The field uses a stable set of public datasets, several of which became implicit standards for measuring transfer-learning progress.
| Dataset | Year | Task | Size | Notes |
|---|---|---|---|---|
| Reuters-21578 | 1990s | Multi-label news topic | ~21,500 docs, 90 categories | TF-IDF plus SVM benchmark |
| 20 Newsgroups | 1995 | Newsgroup topic | ~20,000 posts, 20 classes | Early Naive Bayes evaluation set |
| TREC question types | 2002 | Question category | 5,500 train, 500 test, 6 coarse and 47 fine classes | Li and Roth (2002), COLING |
| IMDB Large Movie Review | 2011 | Binary sentiment | 25,000 train, 25,000 test | Maas et al., ACL 2011; BERT-family achieves ~97% accuracy |
| SST-2 (Stanford Sentiment Treebank, binary) | 2013 | Binary sentence sentiment | 67,000 train, 873 dev, 1,821 test | Socher et al., included in GLUE |
| SemEval-2014 Task 4 | 2014 | Aspect-based sentiment (restaurant and laptop reviews) | ~3,000 to 4,000 per domain | Canonical ABSA benchmark; DeBERTa-based models lead |
| AG News | 2015 | 4-class news topic | 120,000 train, 7,600 test | Zhang, Zhao, LeCun, NIPS 2015 |
| Yelp Review Polarity | 2015 | Binary review sentiment | 560,000 train, 38,000 test | Same paper as AG News |
| Amazon Review Polarity | 2015 | Binary review sentiment | 3,600,000 train, 400,000 test | Largest of the Zhang et al. set |
| GLUE | Apr 2018 | 9 NLU tasks, mostly classification | Variable | Wang et al., EMNLP 2018 BlackboxNLP |
| Jigsaw Toxic Comment | Mar 2018 | Multi-label toxicity | ~159,000 Wikipedia comments | Six labels: toxic, severe_toxic, obscene, threat, insult, identity_hate |
| WiLI-2018 | 2018 | Language identification | 235 languages | Sentence-level language ID corpus |
| SuperGLUE | May 2019 | Harder NLU tasks | Variable | Wang et al., follow-up to GLUE |
| RAFT | 2021 | 11 real-world few-shot classification tasks | 50 train examples per task | Alex et al., NeurIPS 2021; designed to resist crowdsourced solution |
GLUE's nine tasks are CoLA, SST-2, MRPC, STS-B, QQP, MNLI, QNLI, RTE, and WNLI. All except STS-B (regression) are classification problems.
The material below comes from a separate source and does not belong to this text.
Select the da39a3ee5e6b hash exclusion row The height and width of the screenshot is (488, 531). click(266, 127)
DeBERTa-v3-large now exceeds the GLUE human baseline of 87.1 points, which is why SuperGLUE was introduced.
Text classification is not a single task but a family of related problems. Understanding the distinctions helps when selecting architectures and training data.
Sentiment analysis. Assigns a polarity (positive, negative, neutral) or a fine-grained emotion to a piece of text. Binary polarity is the most common formulation (IMDB, Yelp, Amazon). Aspect-based sentiment analysis (ABSA) refines this by identifying which aspect of a product or service a particular opinion targets (e.g., "the battery life is excellent but the screen is dim" carries two aspect-sentiment pairs). SemEval-2014 through SemEval-2016 Tasks 4 and 5 define the standard ABSA evaluation protocol; DeBERTa fine-tuned with graph convolutional network augmentation currently leads on the restaurant and laptop subsets.
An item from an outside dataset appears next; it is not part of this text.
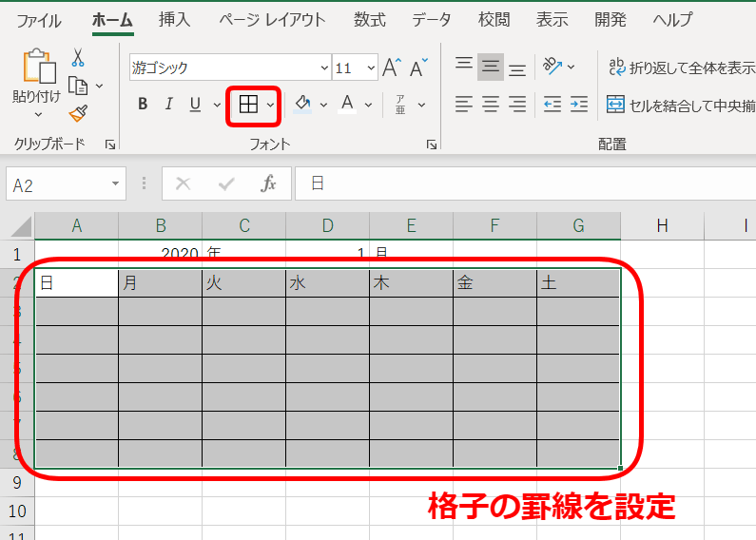Expand the Borders dropdown arrow
Image resolution: width=756 pixels, height=540 pixels.
click(x=271, y=105)
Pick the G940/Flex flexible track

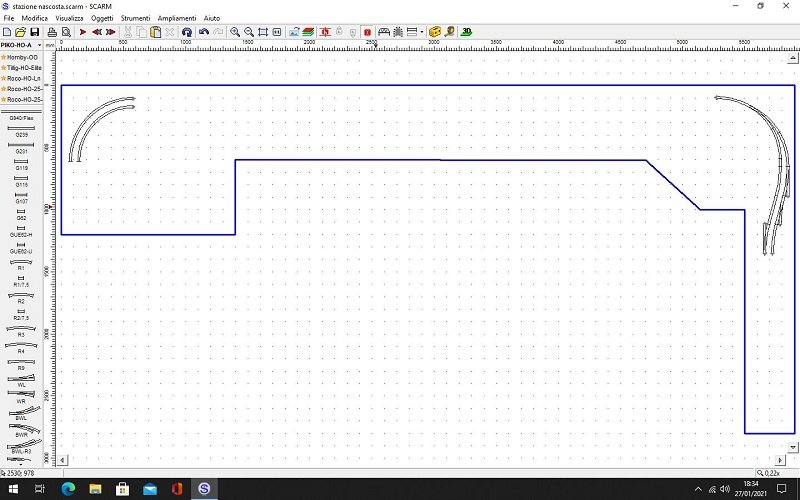21,115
Topic classification. Routes a document to one of several predefined topical categories. AG News (4 classes), Reuters-21578 (90 categories, multi-label), and the 20 Newsgroups corpus (20 classes) are the standard evaluation sets. Encoder fine-tuning has long dominated, but LLM-based classifiers now reach strong performance zero-shot on common topic sets.
Intent detection. Identifies the user's purpose in a short utterance, commonly in dialogue systems and voice assistants. Datasets include SNIPS, ATIS, and HWU64. Intent labels are highly specific and numerous (hundreds of intents in enterprise systems), which makes fine-tuning necessary because zero-shot prompting generalizes poorly across very large intent taxonomies.
Natural language inference (NLI). A three-way classification that decides whether a hypothesis is entailed by, contradicted by, or neutral with respect to a premise. The MNLI, SNLI, and RTE datasets define this subtask. NLI-trained models also double as zero-shot classifiers (see below).
Spam and phishing detection. Binary classification distinguishing legitimate messages from unsolicited or malicious ones. Applied to email, SMS, and web comments. Training data is typically proprietary; public datasets include the Enron spam corpus and SpamAssassin corpus. Adversarial robustness (homoglyph substitution, obfuscation) is a central concern.
Toxicity and content moderation. Multi-label classification where a comment may simultaneously belong to "toxic," "obscene," "threat," and other categories. The Jigsaw Toxic Comment dataset is the standard public benchmark. Perspective API and OpenAI's Moderation endpoint are widely deployed production systems. Annotation disagreement (some annotators find content toxic that others do not) is a fundamental challenge that no single model fully resolves.
Language identification. Assigns a language code to a snippet of text, often as a preprocessing step before routing to a language-specific model. FastText's 176-language model is the most widely deployed; Google's compact Compact Language Detector (CLD3) runs in browsers. WiLI-2018 (235 languages) and the LTI LangID corpus are standard evaluation sets.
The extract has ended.